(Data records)
********

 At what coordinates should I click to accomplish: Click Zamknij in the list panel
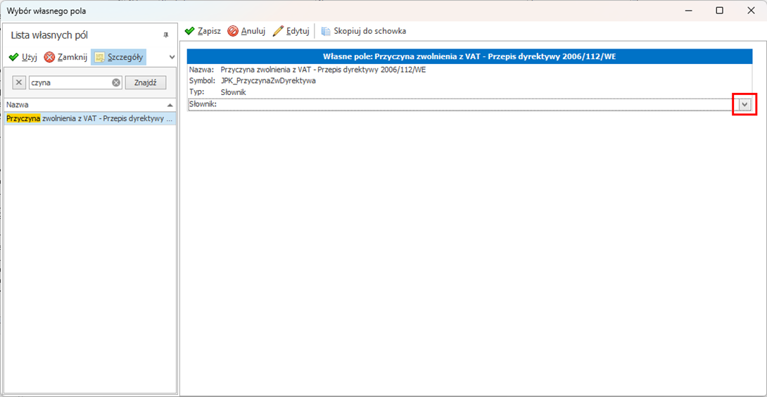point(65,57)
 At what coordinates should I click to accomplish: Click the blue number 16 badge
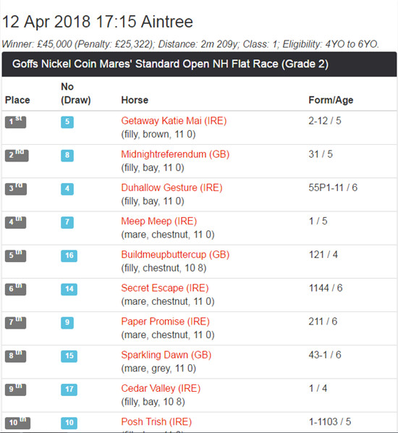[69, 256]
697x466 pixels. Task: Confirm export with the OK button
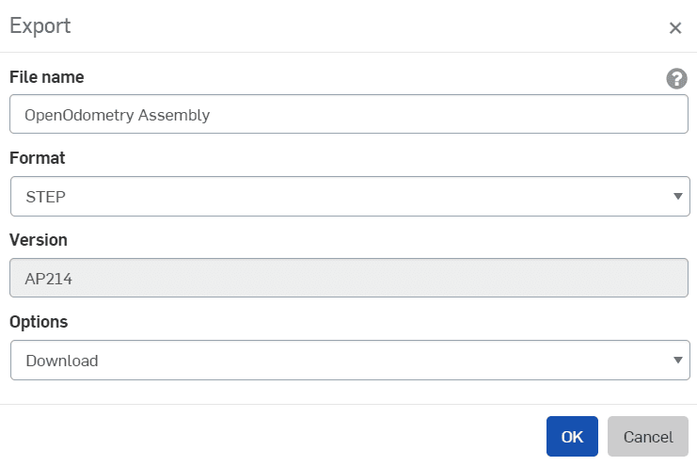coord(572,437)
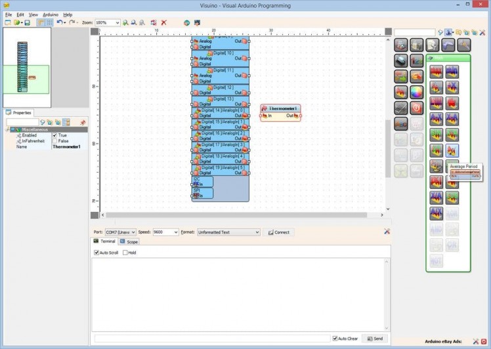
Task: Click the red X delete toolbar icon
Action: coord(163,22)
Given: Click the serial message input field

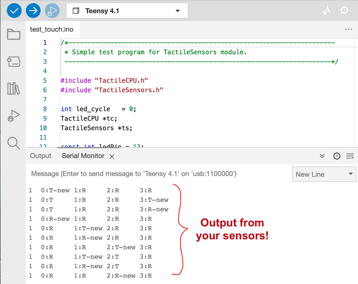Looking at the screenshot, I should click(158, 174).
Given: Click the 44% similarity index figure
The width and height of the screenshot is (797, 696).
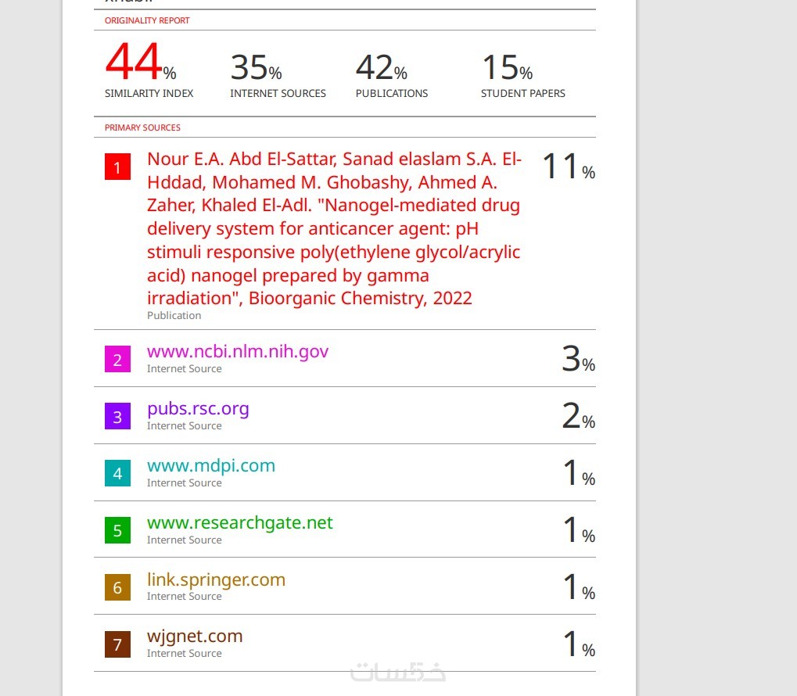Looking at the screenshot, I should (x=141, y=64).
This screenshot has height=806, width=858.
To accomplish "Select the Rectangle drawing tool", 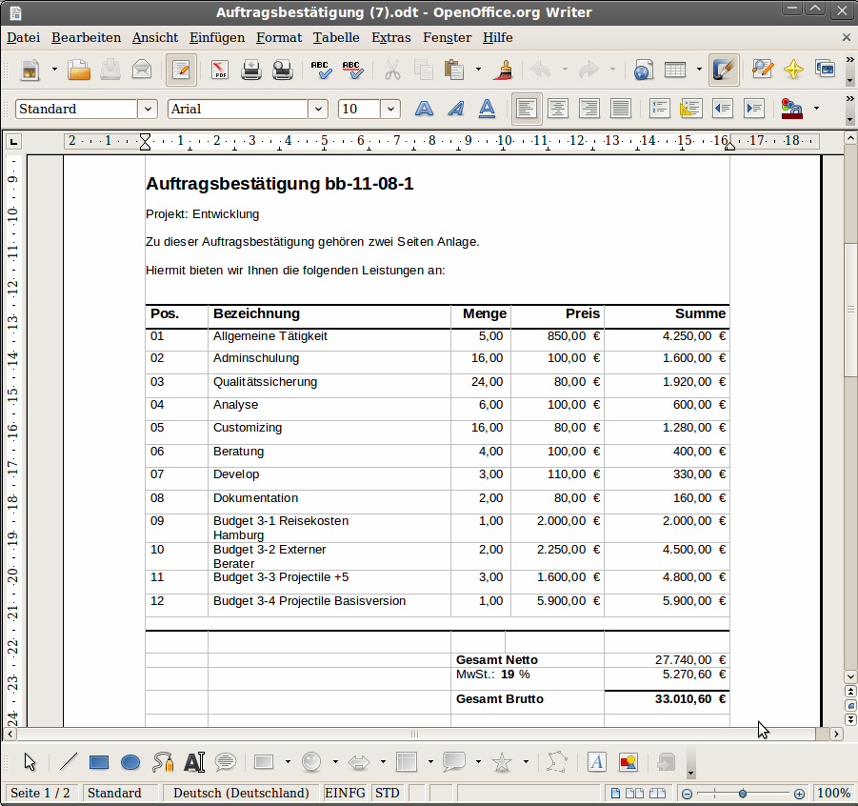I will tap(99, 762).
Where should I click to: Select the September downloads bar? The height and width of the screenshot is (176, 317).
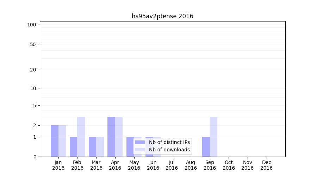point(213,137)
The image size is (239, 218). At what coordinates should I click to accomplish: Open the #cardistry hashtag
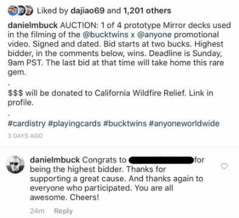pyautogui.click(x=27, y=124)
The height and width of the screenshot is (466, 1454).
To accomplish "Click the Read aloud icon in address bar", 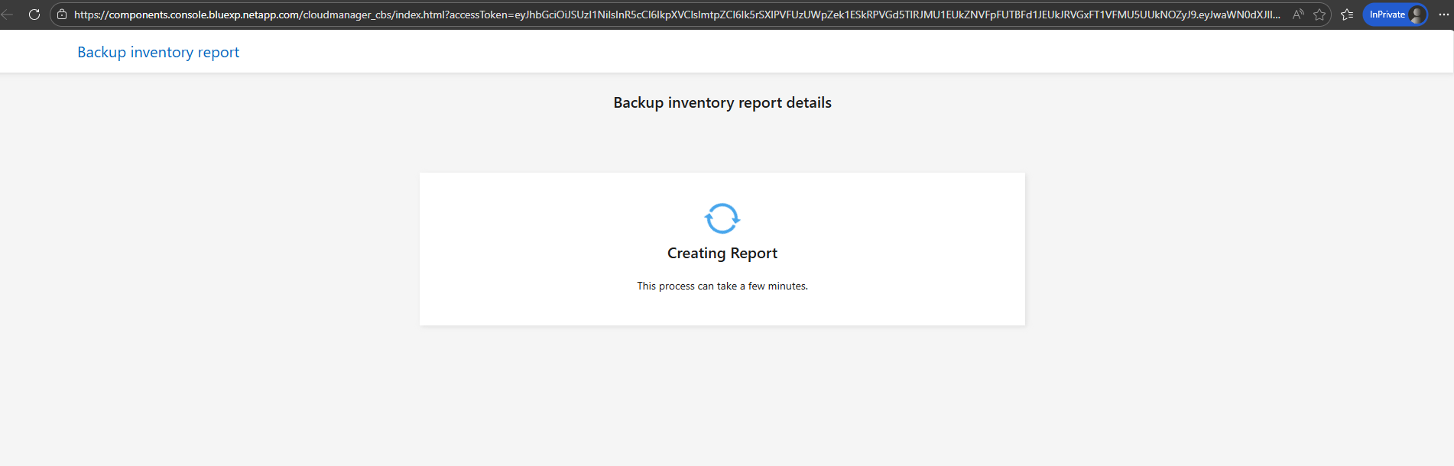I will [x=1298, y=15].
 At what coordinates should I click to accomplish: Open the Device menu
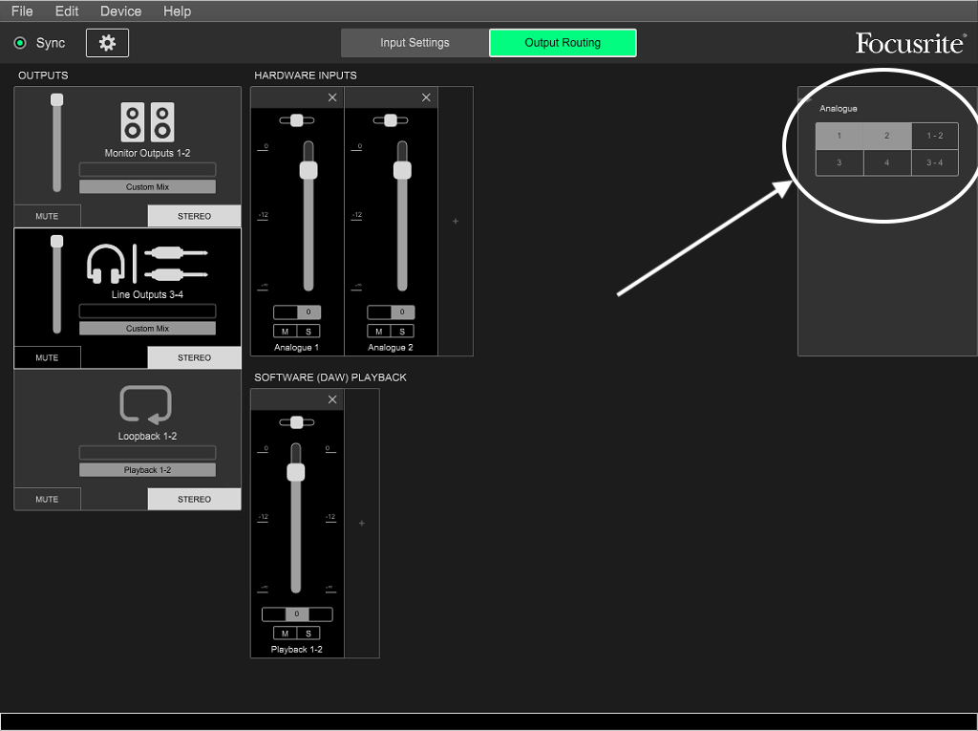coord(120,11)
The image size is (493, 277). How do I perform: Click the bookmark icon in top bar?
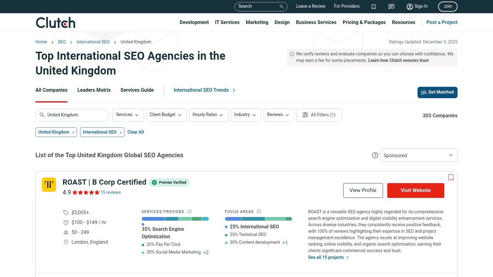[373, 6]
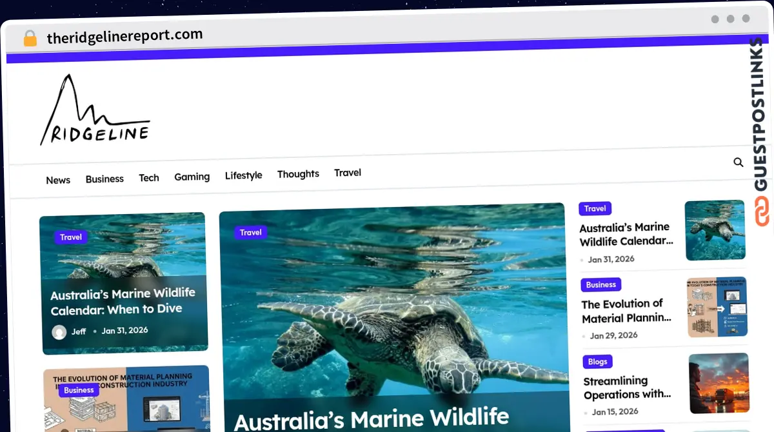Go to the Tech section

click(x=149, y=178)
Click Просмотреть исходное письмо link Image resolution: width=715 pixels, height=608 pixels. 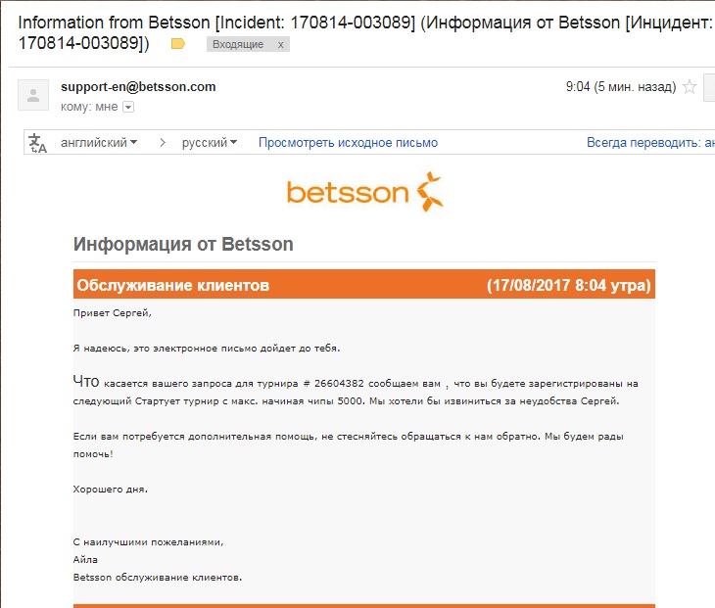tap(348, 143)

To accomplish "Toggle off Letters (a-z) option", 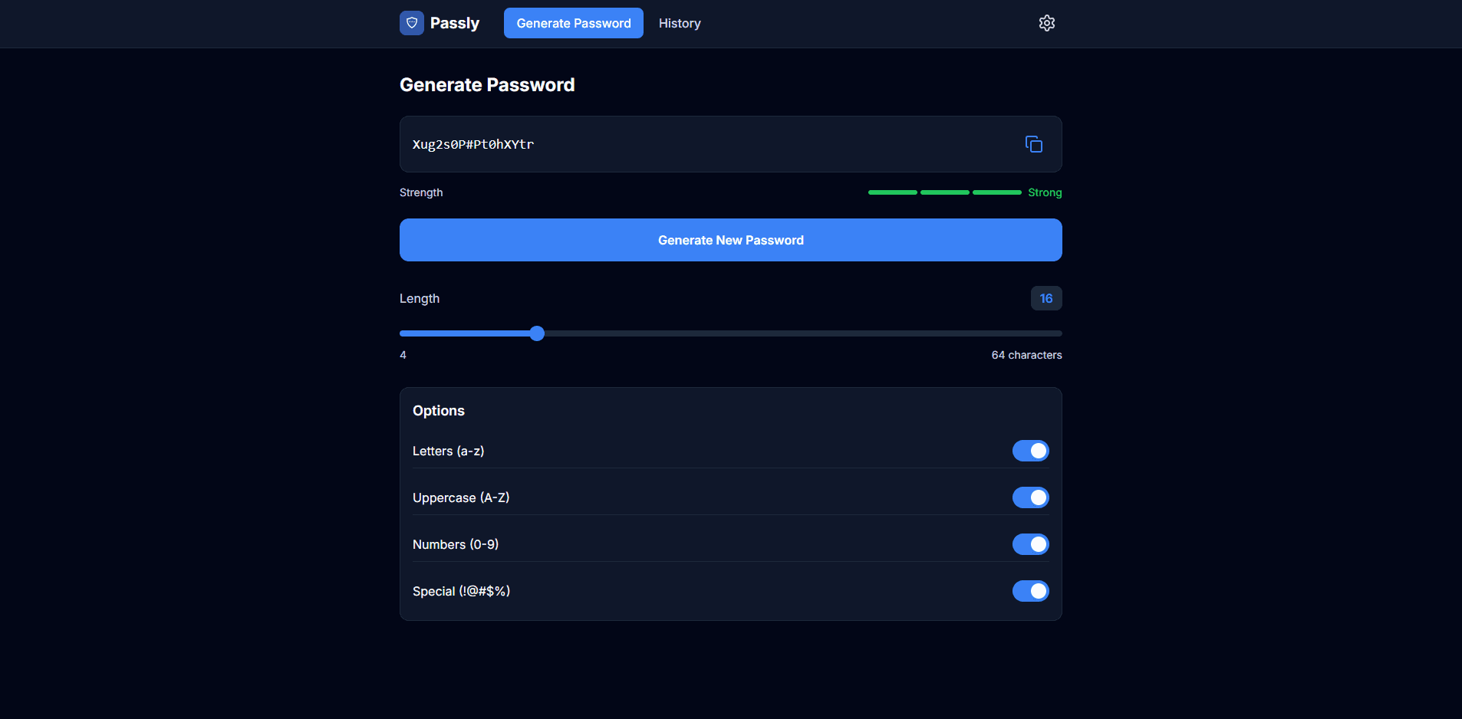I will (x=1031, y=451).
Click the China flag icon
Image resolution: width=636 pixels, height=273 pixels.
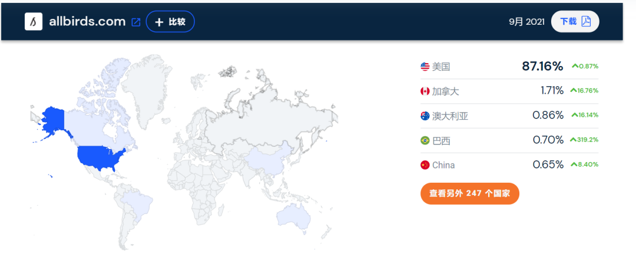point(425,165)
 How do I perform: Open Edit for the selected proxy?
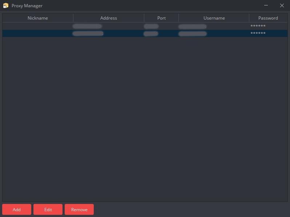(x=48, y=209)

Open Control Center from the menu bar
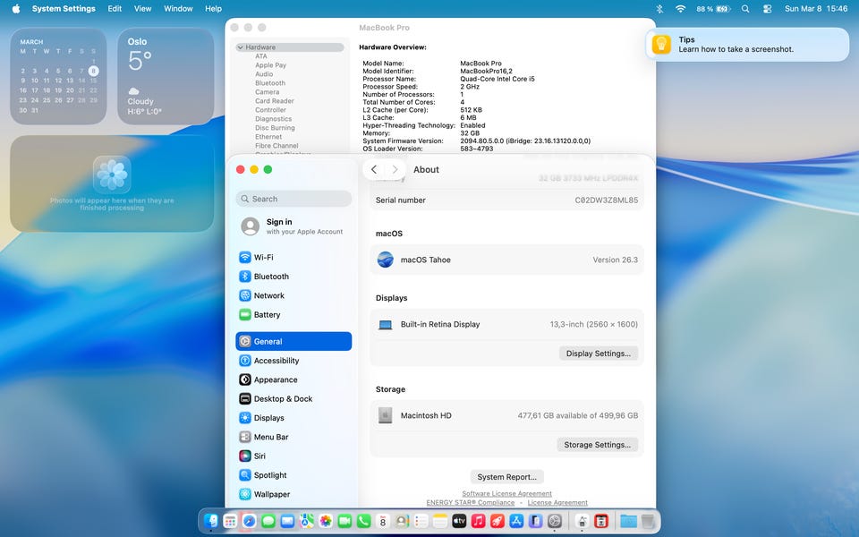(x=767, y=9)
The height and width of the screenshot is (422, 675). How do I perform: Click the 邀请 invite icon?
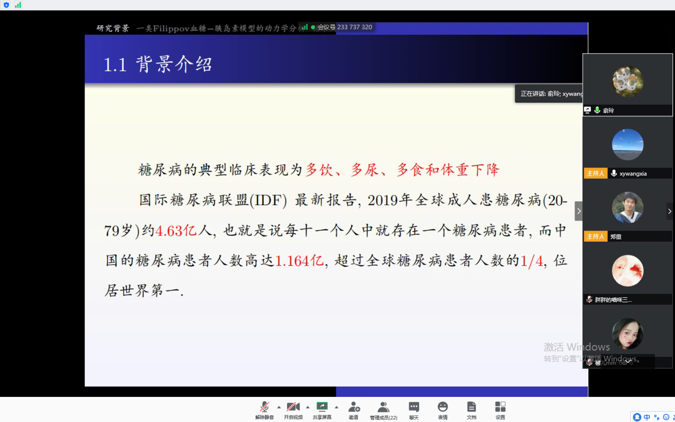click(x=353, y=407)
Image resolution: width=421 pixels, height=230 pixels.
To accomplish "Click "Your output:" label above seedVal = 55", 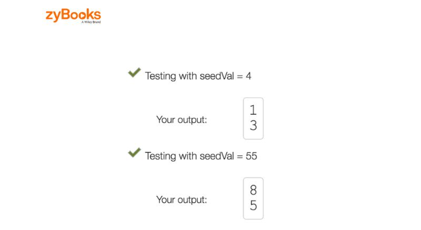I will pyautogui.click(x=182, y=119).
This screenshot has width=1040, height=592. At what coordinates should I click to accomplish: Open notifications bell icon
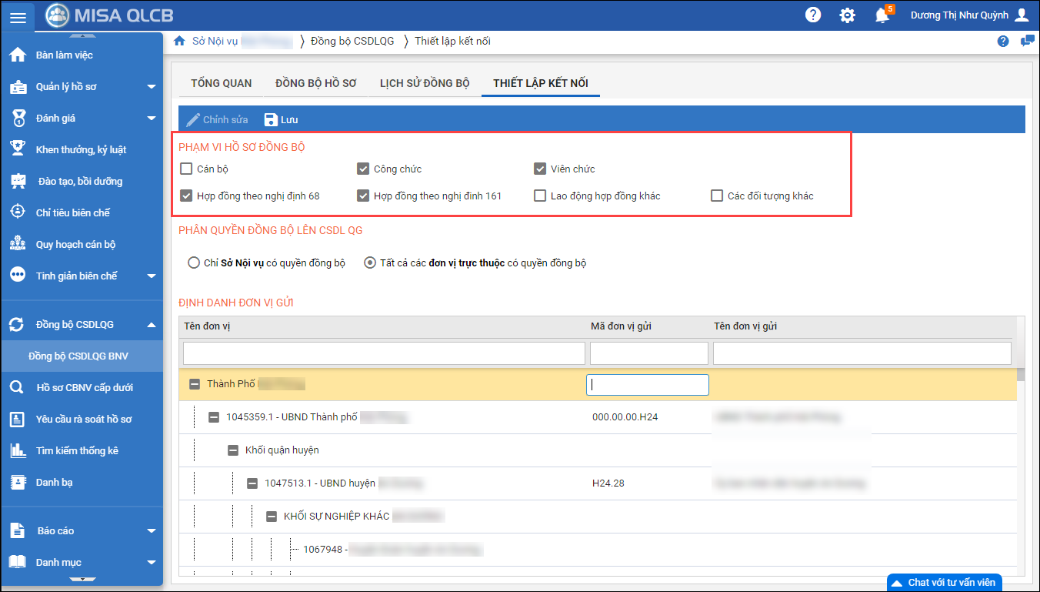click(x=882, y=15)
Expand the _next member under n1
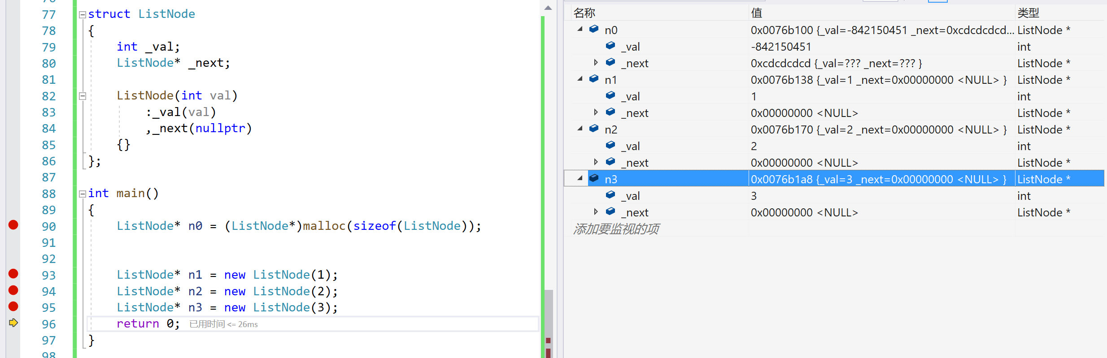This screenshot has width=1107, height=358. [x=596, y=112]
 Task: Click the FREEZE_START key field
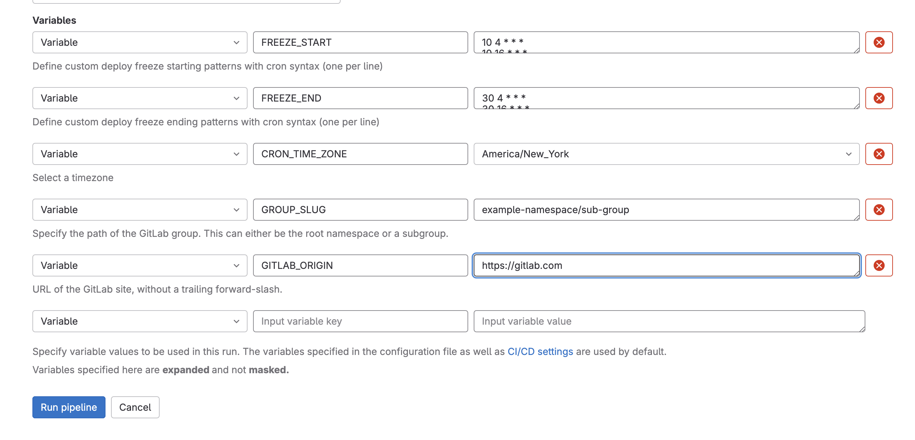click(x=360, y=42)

********

**Task description**
Although pictures appear among the records above, write out exactly only the lines from the one that has "697x466 pixels. Task: Confirm" through the one that has "This screenshot has height=806, width=858.", and leave the pictures out.

**Reply to the task**
697x466 pixels. Task: Confirm export with the OK button
coord(572,437)
Task: Click the red X delete toolbar icon
Action: coord(163,22)
Given: Click the serial message input field

Looking at the screenshot, I should click(158, 174).
Given: Click the 44% similarity index figure
The width and height of the screenshot is (797, 696).
Looking at the screenshot, I should (x=141, y=64).
This screenshot has height=806, width=858.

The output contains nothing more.